**** Отрывок

Когда я через пятьдесят с чем-то лет перелистывал обе тетради, мне пришло в голову, что, если бы Ивану Телегину, простоватому герою «Хождения по мукам», вздумалось завести у себя в ранней молодости вот такие тетрадки, он непременно писал бы в них то, что писал у себя в Самаре девятнадцатилетний Толстой, — с той же великолепной наивностью и, пожалуй, теми же словами, так как у них у обоих, у Ивана Телегина и у Алексея Толстого, один и тот же фундамент характера: несокрушимое душевное здоровье и свежая, щедрая, «черноземная» сила.
Если судить о Толстом по этим полудетским тетрадкам, можно увидеть буквально на каждой странице, как много от своей собственной личности внес он в образ Ивана Телегина, хотя в нем самом было очень много другого.
II
Стихи Алексея Толстого, которые я процитировал из его ранних тетрадей, бескрасочны, худосочны и вялы. Сколько ни перечитывай их, в них не отыщешь и проблеска тех поэтических сил, которые так богато проявились позднее в зрелом творчестве Алексея Толстого.
Так же немощны были стихи, которые он напечатал в первом своем сборнике «Лирика», за несколько месяцев до того, как поселился у нас в Лутахенде.
Ничто не предвещало его блестящего литературного будущего, когда в начале 1908 года он уехал из Петербурга в Париж.
Оттуда он прислал мне небольшое письмо по поводу моей статьи «Третий сорт», помещенной в брюсовском журнале «Весы». В этой статье я весьма непочтительно отозвался об эпигонах символизма, в том числе и об Александре Рославлеве, с которым незадолго до этого Алексей Николаевич так часто встречался.

********
**** Предоставленные данные

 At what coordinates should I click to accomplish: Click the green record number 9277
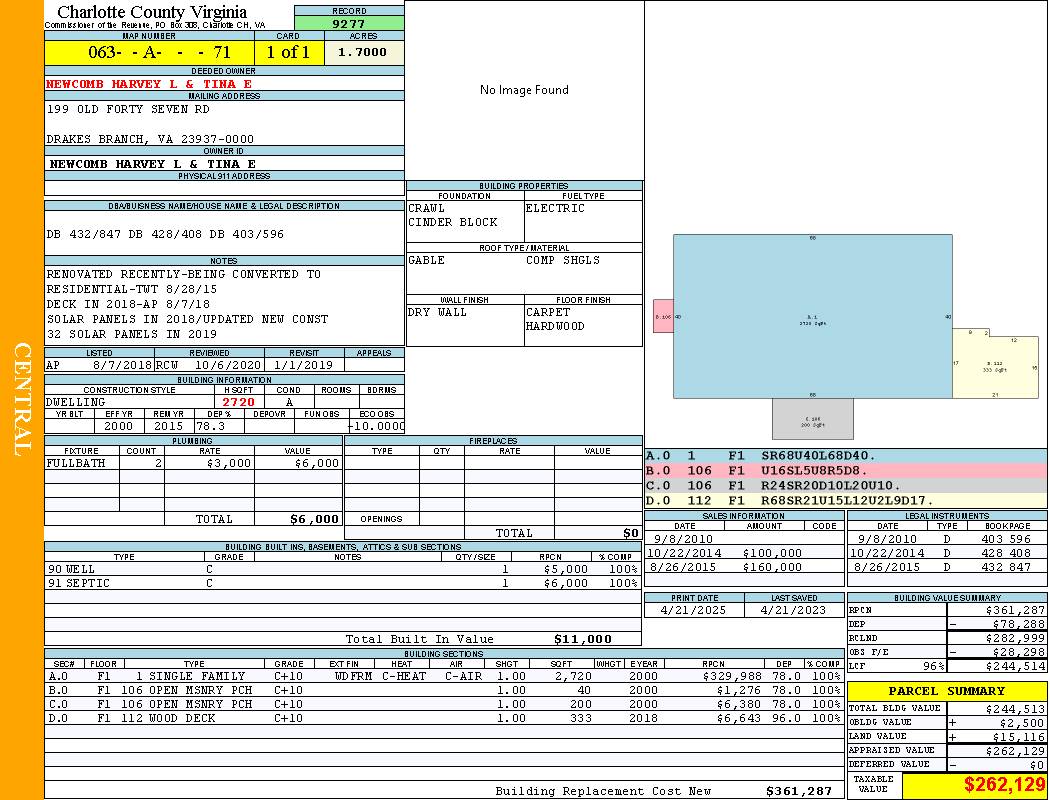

********

## Письменные задания
1: Когда, согласно отрывку, Алексей Толстой уехал из Петербурга в Париж?
2: Воспроизведите фрагмент отрывка от слов «Оттуда он прислал» до слов «так часто встречался.» включительно, заменив «письмо» на «послание».

## Результаты по порядку
1: В начале 1908 года.

2:
Оттуда он прислал мне небольшое послание по поводу моей статьи «Третий сорт», помещенной в брюсовском журнале «Весы». В этой статье я весьма непочтительно отозвался об эпигонах символизма, в том числе и об Александре Рославлеве, с которым незадолго до этого Алексей Николаевич так часто встречался.